- _SHORT TASK_: Reproduce the data below in full, changing every "computer-use agent" to "screen navigation assistant" and leaving everything else as it is.

- _DATASET_:
○ ○ ○ ○ ○

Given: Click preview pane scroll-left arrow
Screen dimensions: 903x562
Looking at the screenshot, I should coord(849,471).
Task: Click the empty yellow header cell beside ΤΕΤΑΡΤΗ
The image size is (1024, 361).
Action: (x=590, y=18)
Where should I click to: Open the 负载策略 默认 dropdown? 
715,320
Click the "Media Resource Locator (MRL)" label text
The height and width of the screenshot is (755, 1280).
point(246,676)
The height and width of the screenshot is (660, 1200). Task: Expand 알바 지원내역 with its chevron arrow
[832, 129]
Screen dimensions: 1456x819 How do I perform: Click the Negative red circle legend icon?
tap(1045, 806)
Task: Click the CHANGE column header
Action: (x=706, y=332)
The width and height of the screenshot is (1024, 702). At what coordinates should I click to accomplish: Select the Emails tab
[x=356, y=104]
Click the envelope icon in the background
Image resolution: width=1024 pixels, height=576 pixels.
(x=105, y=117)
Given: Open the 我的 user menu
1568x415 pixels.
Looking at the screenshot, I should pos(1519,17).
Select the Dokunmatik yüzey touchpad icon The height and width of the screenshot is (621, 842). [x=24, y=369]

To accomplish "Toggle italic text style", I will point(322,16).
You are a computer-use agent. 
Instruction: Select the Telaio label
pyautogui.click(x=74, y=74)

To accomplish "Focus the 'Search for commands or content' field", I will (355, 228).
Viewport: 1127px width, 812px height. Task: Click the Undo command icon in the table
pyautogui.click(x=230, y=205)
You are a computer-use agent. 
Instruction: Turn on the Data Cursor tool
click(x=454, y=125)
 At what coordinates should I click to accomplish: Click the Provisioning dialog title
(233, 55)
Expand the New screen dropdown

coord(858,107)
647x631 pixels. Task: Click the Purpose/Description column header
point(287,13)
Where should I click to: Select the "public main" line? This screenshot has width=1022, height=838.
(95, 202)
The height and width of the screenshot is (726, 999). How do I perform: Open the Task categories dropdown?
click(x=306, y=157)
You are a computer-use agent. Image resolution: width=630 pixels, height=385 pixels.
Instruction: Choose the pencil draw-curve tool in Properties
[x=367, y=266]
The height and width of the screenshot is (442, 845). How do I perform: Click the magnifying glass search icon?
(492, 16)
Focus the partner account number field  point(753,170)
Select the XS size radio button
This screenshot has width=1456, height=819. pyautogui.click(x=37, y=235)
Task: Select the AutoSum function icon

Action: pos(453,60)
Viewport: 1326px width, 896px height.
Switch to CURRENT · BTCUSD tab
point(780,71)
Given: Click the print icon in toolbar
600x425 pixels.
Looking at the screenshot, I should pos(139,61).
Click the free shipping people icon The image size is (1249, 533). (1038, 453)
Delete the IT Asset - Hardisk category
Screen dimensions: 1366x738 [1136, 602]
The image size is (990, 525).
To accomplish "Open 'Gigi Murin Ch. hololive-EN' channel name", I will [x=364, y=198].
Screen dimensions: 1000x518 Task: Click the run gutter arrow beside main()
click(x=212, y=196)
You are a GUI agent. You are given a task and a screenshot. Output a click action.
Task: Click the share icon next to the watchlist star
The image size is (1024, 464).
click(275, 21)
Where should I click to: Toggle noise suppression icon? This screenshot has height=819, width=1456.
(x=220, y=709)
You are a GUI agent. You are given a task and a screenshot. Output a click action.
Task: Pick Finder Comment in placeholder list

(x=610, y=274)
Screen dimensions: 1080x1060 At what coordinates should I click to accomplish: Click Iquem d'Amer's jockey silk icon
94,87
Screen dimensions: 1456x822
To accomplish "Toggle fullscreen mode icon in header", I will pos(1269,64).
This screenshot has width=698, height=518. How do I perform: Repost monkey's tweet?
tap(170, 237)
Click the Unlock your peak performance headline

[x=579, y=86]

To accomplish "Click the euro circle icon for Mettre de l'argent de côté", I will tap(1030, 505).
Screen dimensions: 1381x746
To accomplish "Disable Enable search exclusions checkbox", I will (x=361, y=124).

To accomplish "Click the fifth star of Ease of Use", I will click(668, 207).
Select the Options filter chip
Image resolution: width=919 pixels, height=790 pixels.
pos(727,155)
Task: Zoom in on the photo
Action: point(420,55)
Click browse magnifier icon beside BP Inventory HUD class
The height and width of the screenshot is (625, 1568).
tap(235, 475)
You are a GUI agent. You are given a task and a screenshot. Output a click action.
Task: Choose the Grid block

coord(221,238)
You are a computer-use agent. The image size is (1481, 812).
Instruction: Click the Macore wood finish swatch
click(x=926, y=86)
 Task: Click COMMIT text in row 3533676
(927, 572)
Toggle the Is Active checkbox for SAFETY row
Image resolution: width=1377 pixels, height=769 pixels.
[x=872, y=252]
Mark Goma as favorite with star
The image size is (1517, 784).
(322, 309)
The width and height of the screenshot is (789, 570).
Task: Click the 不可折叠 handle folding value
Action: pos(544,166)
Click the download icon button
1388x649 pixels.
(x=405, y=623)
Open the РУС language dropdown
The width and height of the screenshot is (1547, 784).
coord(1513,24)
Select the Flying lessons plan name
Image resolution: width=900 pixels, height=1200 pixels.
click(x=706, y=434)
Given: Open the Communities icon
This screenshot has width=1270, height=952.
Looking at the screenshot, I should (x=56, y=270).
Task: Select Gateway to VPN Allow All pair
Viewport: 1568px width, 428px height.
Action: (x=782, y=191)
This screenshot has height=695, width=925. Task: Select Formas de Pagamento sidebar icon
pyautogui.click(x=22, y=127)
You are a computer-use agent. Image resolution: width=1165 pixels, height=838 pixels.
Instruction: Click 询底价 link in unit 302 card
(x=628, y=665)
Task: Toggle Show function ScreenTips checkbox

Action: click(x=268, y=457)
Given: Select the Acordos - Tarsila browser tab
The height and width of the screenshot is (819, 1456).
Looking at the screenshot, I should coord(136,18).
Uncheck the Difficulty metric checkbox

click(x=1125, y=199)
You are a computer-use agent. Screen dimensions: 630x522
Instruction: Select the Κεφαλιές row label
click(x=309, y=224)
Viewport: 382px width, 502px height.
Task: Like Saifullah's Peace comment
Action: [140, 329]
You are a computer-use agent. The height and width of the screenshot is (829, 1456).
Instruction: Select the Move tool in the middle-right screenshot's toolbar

○ ○ ○ ○ ○

- _SOLUTION TO THIS TASK_:
Given: Click preview pane scroll-left arrow
Screen dimensions: 903x562
Looking at the screenshot, I should coord(849,471).
Task: Click the empty yellow header cell beside ΤΕΤΑΡΤΗ
The image size is (1024, 361).
Action: (x=590, y=18)
Where should I click to: Open the 负载策略 默认 dropdown? 
715,320
Click the "Media Resource Locator (MRL)" label text
The height and width of the screenshot is (755, 1280).
point(246,676)
The height and width of the screenshot is (660, 1200). Task: Expand 알바 지원내역 with its chevron arrow
[832, 129]
Screen dimensions: 1456x819 How do I perform: Click the Negative red circle legend icon?
tap(1045, 806)
Task: Click the CHANGE column header
Action: (x=706, y=332)
The width and height of the screenshot is (1024, 702). At what coordinates should I click to accomplish: Select the Emails tab
[x=356, y=104]
Click the envelope icon in the background
Image resolution: width=1024 pixels, height=576 pixels.
(x=105, y=117)
Given: Open the 我的 user menu
1568x415 pixels.
Looking at the screenshot, I should pos(1519,17).
Select the Dokunmatik yüzey touchpad icon The height and width of the screenshot is (621, 842). [x=24, y=369]

To accomplish "Toggle italic text style", I will point(322,16).
You are a screen navigation assistant. 
Instruction: Select the Telaio label
pyautogui.click(x=74, y=74)

To accomplish "Focus the 'Search for commands or content' field", I will (355, 228).
Viewport: 1127px width, 812px height. Task: Click the Undo command icon in the table
pyautogui.click(x=230, y=205)
You are a screen navigation assistant. 
Instruction: Turn on the Data Cursor tool
click(x=454, y=125)
 At what coordinates should I click to accomplish: Click the Provisioning dialog title
(233, 55)
Expand the New screen dropdown

coord(858,107)
647x631 pixels. Task: Click the Purpose/Description column header
point(287,13)
Where should I click to: Select the "public main" line? This screenshot has width=1022, height=838.
(95, 202)
The height and width of the screenshot is (726, 999). How do I perform: Open the Task categories dropdown?
click(x=306, y=157)
You are a screen navigation assistant. Image resolution: width=630 pixels, height=385 pixels.
Instruction: Choose the pencil draw-curve tool in Properties
[x=367, y=266]
The height and width of the screenshot is (442, 845). How do I perform: Click the magnifying glass search icon?
(492, 16)
Focus the partner account number field  point(753,170)
Select the XS size radio button
This screenshot has width=1456, height=819. pyautogui.click(x=37, y=235)
Task: Select the AutoSum function icon

Action: pos(453,60)
Viewport: 1326px width, 896px height.
Switch to CURRENT · BTCUSD tab
point(780,71)
Given: Click the print icon in toolbar
600x425 pixels.
Looking at the screenshot, I should pos(139,61).
Click the free shipping people icon The image size is (1249, 533). (1038, 453)
Delete the IT Asset - Hardisk category
Screen dimensions: 1366x738 [1136, 602]
The image size is (990, 525).
To accomplish "Open 'Gigi Murin Ch. hololive-EN' channel name", I will [x=364, y=198].
Screen dimensions: 1000x518 Task: Click the run gutter arrow beside main()
click(x=212, y=196)
You are a GUI agent. You are given a task and a screenshot. Output a click action.
Task: Click the share icon next to the watchlist star
The image size is (1024, 464).
click(275, 21)
Where should I click to: Toggle noise suppression icon? This screenshot has height=819, width=1456.
(x=220, y=709)
You are a GUI agent. You are given a task and a screenshot. Output a click action.
Task: Pick Finder Comment in placeholder list

(x=610, y=274)
Screen dimensions: 1080x1060 At what coordinates should I click to accomplish: Click Iquem d'Amer's jockey silk icon
94,87
Screen dimensions: 1456x822
To accomplish "Toggle fullscreen mode icon in header", I will pos(1269,64).
This screenshot has width=698, height=518. How do I perform: Repost monkey's tweet?
tap(170, 237)
Click the Unlock your peak performance headline

[x=579, y=86]

To accomplish "Click the euro circle icon for Mettre de l'argent de côté", I will tap(1030, 505).
Screen dimensions: 1381x746
To accomplish "Disable Enable search exclusions checkbox", I will (x=361, y=124).

To accomplish "Click the fifth star of Ease of Use", I will click(668, 207).
Select the Options filter chip
Image resolution: width=919 pixels, height=790 pixels.
pos(727,155)
Task: Zoom in on the photo
Action: point(420,55)
Click browse magnifier icon beside BP Inventory HUD class
The height and width of the screenshot is (625, 1568).
tap(235, 475)
You are a GUI agent. You are given a task and a screenshot. Output a click action.
Task: Choose the Grid block

coord(221,238)
You are a screen navigation assistant. The image size is (1481, 812).
Instruction: Click the Macore wood finish swatch
click(x=926, y=86)
 Task: Click COMMIT text in row 3533676
(927, 572)
Toggle the Is Active checkbox for SAFETY row
Image resolution: width=1377 pixels, height=769 pixels.
[x=872, y=252]
Mark Goma as favorite with star
The image size is (1517, 784).
(322, 309)
The width and height of the screenshot is (789, 570).
Task: Click the 不可折叠 handle folding value
Action: pos(544,166)
Click the download icon button
1388x649 pixels.
(x=405, y=623)
Open the РУС language dropdown
The width and height of the screenshot is (1547, 784).
coord(1513,24)
Select the Flying lessons plan name
Image resolution: width=900 pixels, height=1200 pixels.
click(x=706, y=434)
Given: Open the Communities icon
This screenshot has width=1270, height=952.
Looking at the screenshot, I should (x=56, y=270).
Task: Select Gateway to VPN Allow All pair
Viewport: 1568px width, 428px height.
Action: (x=782, y=191)
This screenshot has height=695, width=925. Task: Select Formas de Pagamento sidebar icon
pyautogui.click(x=22, y=127)
You are a screen navigation assistant. Image resolution: width=1165 pixels, height=838 pixels.
Instruction: Click 询底价 link in unit 302 card
(x=628, y=665)
Task: Toggle Show function ScreenTips checkbox

Action: click(x=268, y=457)
Given: Select the Acordos - Tarsila browser tab
The height and width of the screenshot is (819, 1456).
Looking at the screenshot, I should coord(136,18).
Uncheck the Difficulty metric checkbox

click(x=1125, y=199)
You are a screen navigation assistant. Screen dimensions: 630x522
Instruction: Select the Κεφαλιές row label
click(x=309, y=224)
Viewport: 382px width, 502px height.
Task: Like Saifullah's Peace comment
Action: [140, 329]
You are a screen navigation assistant. The height and width of the screenshot is (829, 1456).
Instruction: Select the Move tool in the middle-right screenshot's toolbar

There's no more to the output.